Sunday, September 26, 2010

Flow

Flow: For Love of Water
Go see it!

Today I had to take an honest look at my relationship with water. 
I thought I was quite conscious about my usage.  I mean, where I live people think about it quite a bit.  It's a progressive sort of town and also an extremely dry town with very little water reserve.  One day it will surely come to a head.  Most of us (I hope) turn off the water when we brush our teeth, try to shower quickly or go every other day, maybe you even let it mellow when it's yellow.  Most of us think that we're doing pretty good.  At least I did, until I watched "Flow" today.  I felt inspired to do much more.  When you see people who have absolutely nothing being taken advantage of by people who have EVERYTHING, you can't help but see the injustice and feel a responsibility to do something.  
The poorest of the poor in our world are having their most precious resource stolen from them.  Large corporations such as Nestle, Coca Cola, Pepsi, Suez and World Bank to name a few, are coming into these impoverished parts of the world and into towns right here in America and taking over the water supply and making you pay for it.  Now you and I can pay for water (not that we should), but many people cannot.  They don't even have $1 a day.  So, they are going without or drinking filthy, contaminated water and dying of disease.  In many of these countries 1 in 10 children die before the age of five because the have no access clean water.

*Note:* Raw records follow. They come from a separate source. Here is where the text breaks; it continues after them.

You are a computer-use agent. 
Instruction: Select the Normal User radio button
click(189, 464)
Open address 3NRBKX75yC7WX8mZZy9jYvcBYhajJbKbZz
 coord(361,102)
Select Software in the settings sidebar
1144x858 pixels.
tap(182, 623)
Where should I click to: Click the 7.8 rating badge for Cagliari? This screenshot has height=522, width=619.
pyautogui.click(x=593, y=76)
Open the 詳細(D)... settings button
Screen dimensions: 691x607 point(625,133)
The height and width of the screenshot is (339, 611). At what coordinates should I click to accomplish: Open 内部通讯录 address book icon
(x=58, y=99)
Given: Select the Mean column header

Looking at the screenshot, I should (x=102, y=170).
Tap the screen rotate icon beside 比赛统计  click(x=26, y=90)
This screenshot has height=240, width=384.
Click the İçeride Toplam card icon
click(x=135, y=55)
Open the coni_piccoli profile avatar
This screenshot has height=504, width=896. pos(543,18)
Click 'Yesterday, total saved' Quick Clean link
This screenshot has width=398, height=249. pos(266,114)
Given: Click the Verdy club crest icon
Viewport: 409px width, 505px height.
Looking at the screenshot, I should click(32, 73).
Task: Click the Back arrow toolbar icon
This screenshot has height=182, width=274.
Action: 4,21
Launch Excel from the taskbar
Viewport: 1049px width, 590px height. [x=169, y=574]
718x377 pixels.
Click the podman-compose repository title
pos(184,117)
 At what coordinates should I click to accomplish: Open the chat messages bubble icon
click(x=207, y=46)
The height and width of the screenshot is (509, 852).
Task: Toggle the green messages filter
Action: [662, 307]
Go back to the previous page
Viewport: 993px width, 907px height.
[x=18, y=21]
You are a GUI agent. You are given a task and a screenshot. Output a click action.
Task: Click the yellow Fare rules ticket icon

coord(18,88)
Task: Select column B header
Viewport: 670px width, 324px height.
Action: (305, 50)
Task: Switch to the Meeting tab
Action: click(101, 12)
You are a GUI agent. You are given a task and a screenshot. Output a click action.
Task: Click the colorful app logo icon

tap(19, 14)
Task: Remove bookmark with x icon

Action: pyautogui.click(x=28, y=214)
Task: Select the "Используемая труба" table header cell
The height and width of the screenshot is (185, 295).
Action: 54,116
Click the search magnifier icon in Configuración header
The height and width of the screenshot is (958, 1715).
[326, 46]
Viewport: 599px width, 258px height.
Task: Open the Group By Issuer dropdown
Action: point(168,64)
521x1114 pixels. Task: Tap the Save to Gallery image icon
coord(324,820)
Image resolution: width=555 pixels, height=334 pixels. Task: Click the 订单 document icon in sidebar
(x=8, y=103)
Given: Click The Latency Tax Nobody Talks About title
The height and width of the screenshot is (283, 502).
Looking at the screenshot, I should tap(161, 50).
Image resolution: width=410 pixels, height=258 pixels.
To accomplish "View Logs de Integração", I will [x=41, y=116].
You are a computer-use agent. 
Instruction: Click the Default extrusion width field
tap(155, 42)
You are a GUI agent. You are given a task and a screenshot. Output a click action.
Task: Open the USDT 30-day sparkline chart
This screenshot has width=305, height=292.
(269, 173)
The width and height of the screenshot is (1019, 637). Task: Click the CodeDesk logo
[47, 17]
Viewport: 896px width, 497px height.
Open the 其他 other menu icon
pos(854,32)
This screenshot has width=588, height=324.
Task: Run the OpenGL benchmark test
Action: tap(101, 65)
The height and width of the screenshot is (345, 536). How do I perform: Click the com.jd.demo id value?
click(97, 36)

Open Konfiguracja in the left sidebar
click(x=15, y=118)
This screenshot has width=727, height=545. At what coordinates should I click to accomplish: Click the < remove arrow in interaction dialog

I learned a few facts today about water:

1.  On average, bottled water costs 900 times the amount of tap water.
2.  This year, Americans will spend $40 billion on bottled water.
3.  Tap water regulation has more stringent governmental standards than that of bottled water.
4.  25% of all bottled water is re-packaged tap water.
5.  The amount of oil required to put one bottle of water in your hand would fill 1/4 of that same bottle.
6.  90% of used water bottles are NOT recycled (I thought this one was really astonishing).
7.  Right now, millions of pounds of trash are floating in the Pacific Ocean to form an island twice the size of Texas.  90% of that trash is plastic.
8.  Atrazine, a pesticide used in corn and other grain production,  is washing into our rivers, lakes and streams.  It is causing feminization of frogs, fish and other aquatic animals.  It is also linked to breast and prostate cancer.  Atrazine is banned in Europe, but is the 2nd most common pesticide in the US.  (I thought it was interesting that Atrazine is made in Switzerland, yet they won't touch the stuff).
9.  Found in municipal water systems are pharmaceuticals, antibiotics, antidepressants, pain killers, synthetic hormones, pesticides, herbicides, chemical runoff, household cleaners and cosmetics.
10.  Americans use an average of 3x more water than the rest of the world.

I am pledging right now to take one small step in refusing to buy or consume plastic bottled water ever again as long as I can help it (meaning I'm not stranded in the hot desert and all there is is an Aquafina or certain death).  
We don't need it.  It isn't better for you.  
If you are on city water and worried about chlorine, let your water sit out for 24 hours and the chlorine with evaporate.  
If you would like to know how you can help click  Here.

1 comment:

Chinny and Poom said...

Good for you. Great Post. When you have to haul your own water to your home you definitly see water differently.